The ERA 40 reanalysis carried out at ECMWF produced 45 years (September 1957 - August 2002) of data describing the state of the atmosphere and the ocean surface four times a day.
A thorough assessment of the ERA 40 wave height data revealed that they (a) capture very well the variability of the true wave heights on all time scales, (b) slightly overestimate low wave heights, and (c) severely underestimate high wave heights. Furthermore, inhomogeneities due to the assimilation of different data sources are clearly present. A non-parametric correction method was devised that eliminates most of these problems.

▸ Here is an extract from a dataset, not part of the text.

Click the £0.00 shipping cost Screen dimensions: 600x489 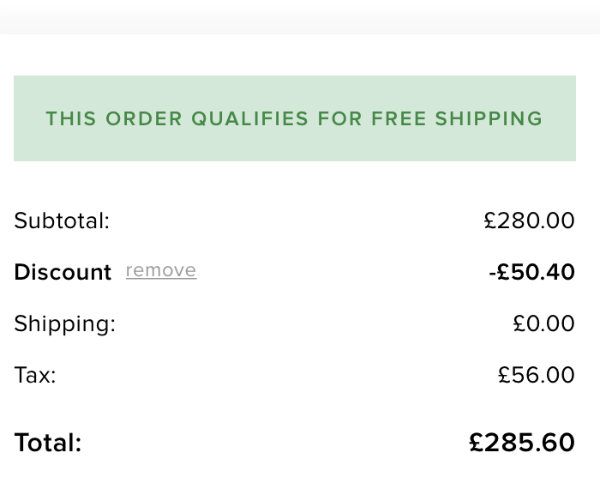(543, 323)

Despite the underestimation of high wave heights it is possible to give reliable estimates of extreme significant wave heights (‘100-year-return values’). Estimates based on the raw ERA 40 wave data and those from buoy measurements reveal a linear relationship that can be exploited to obtain global reliable return value estimates based on the ERA 40 data. Maps of the ERA 40 data and derived quantities can be found in the web-based KNMI/ERA 40 Wave Atlas.
We are indebted to many persons for their help and pleasant collaborations. Jean-Raymond Bidlot and Peter Janssen provided valuable suggestions and comments and helped with advice. Sakari Uppala and Per Kållberg as leaders of the ERA 40 production team where always open to our comments and provided valuable help in dealing with the technical aspects of the ERA-40 system. Helen Snaith helped with the altimeter data. The buoy data were obtained from NDBC-NOAA. This work was funded by EU as part of the ERA-40 project (no. EVK2-CT-1999-00027).